This message under the
Ancien
Régime would severely dilute the regime's ability to
control the people. Knowledge and power, two key items the upper
class held over the lower class, were in jeopardy as knowledge
would be more accessible, giving way to more power amongst the
lower class. An encyclopedia would give the layman an ability to
reason and use knowledge to better themselves; allowing for upward
mobility and increased intellectual abundance amongst the lower
class. A growth of knowledge amongst this segment of society would
provide power to this group and a yearning to question the
government. The numerated subjects in the
folio were not just for the good of the
people and society, but were for the promotion of the state as
well.
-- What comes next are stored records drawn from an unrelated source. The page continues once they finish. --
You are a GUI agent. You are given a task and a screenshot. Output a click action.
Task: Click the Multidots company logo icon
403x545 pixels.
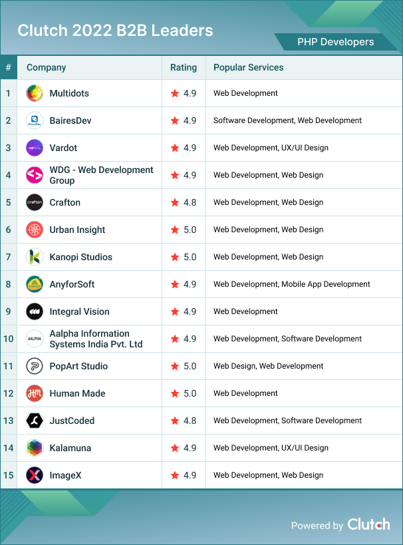(x=35, y=93)
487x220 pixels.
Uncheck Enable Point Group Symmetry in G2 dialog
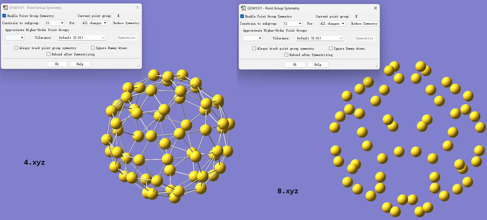click(242, 16)
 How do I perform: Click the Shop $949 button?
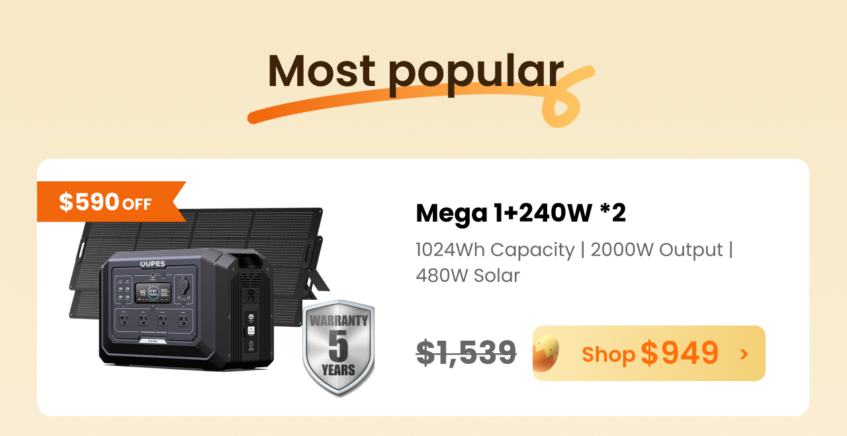pyautogui.click(x=648, y=353)
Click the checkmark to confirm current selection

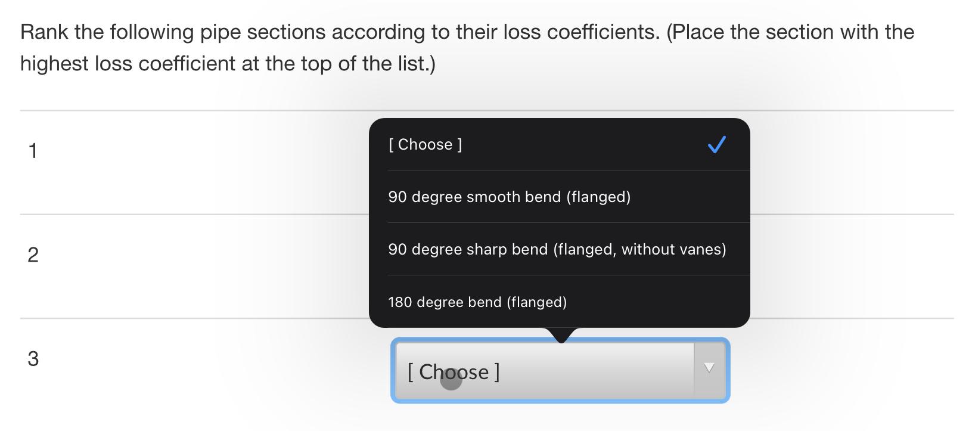pos(716,144)
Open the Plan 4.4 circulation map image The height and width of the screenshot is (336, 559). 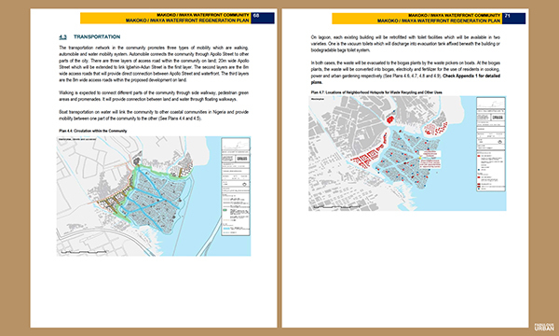154,196
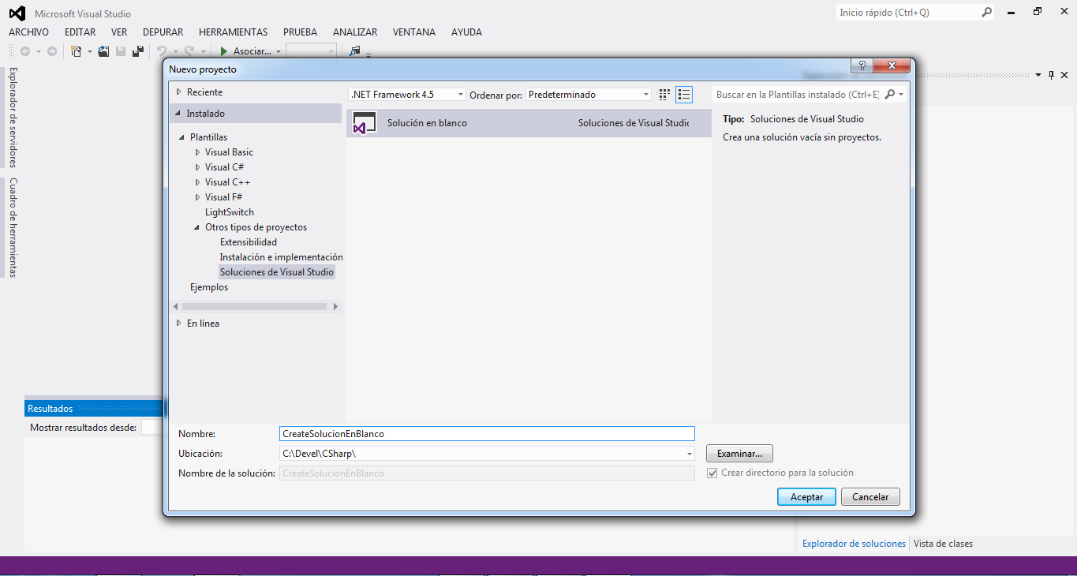
Task: Click the pin icon on Solution Explorer panel
Action: pyautogui.click(x=1051, y=75)
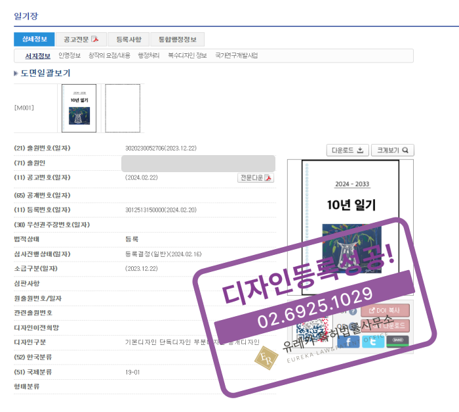The image size is (459, 412).
Task: Share via the BAND icon
Action: click(397, 341)
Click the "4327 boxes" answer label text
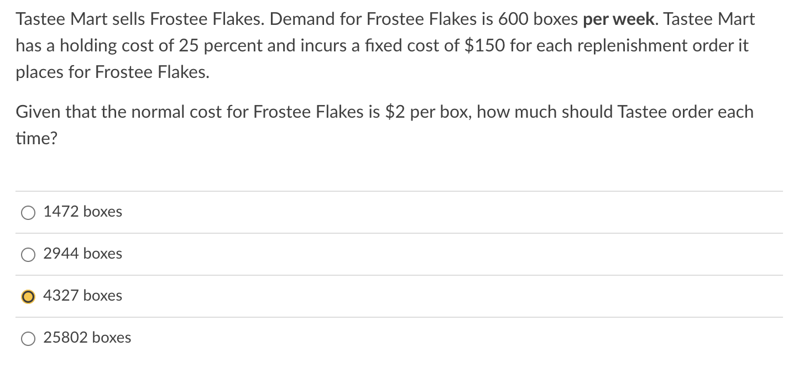804x378 pixels. (82, 296)
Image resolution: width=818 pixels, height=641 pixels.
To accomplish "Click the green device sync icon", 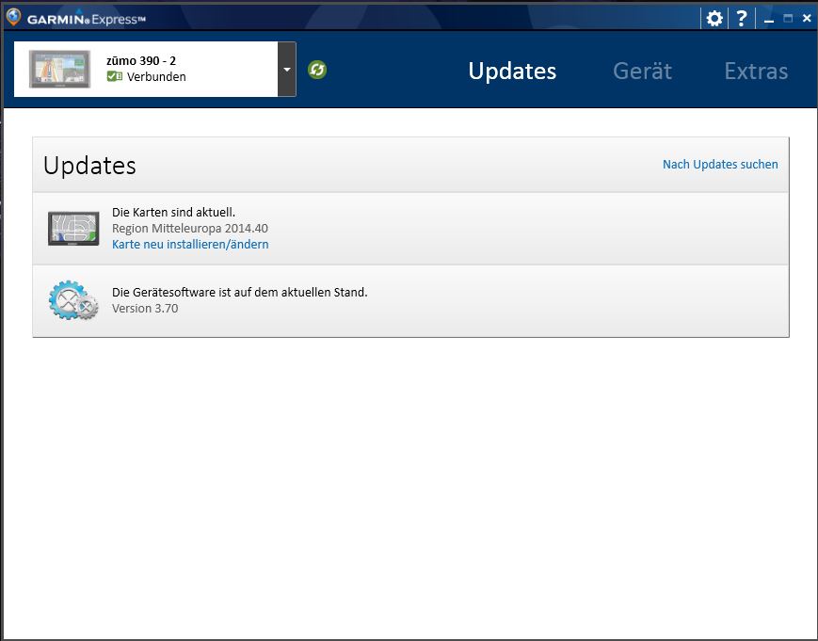I will [x=318, y=70].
The state did not see any benefit in the works, instead
viewing them as a contempt to contrive power and authority from the
state.
Diderot's work was plagued by controversy from the beginning; the
project was suspended by the courts in 1752. Just as the second
volume was completed accusations arose, regarding seditious
content, concerning the editors entries on religion and natural
law. Diderot was detained and his house was searched for
manuscripts for subsequent articles. But the search proved
fruitless as no manuscripts could be found. They were hidden in the
house of an unlikely confederate—
Chretien de
Lamoignon Malesherbes, the very official who ordered the
search. Although Malesherbis was a staunch absolutist-loyal to the
monarchy, he was sympathetic to the literary project. Along with
his support, and that of other well placed influential
confederates, the project resumed. Diderot returned to his efforts
only to be constantly embroiled in controversy.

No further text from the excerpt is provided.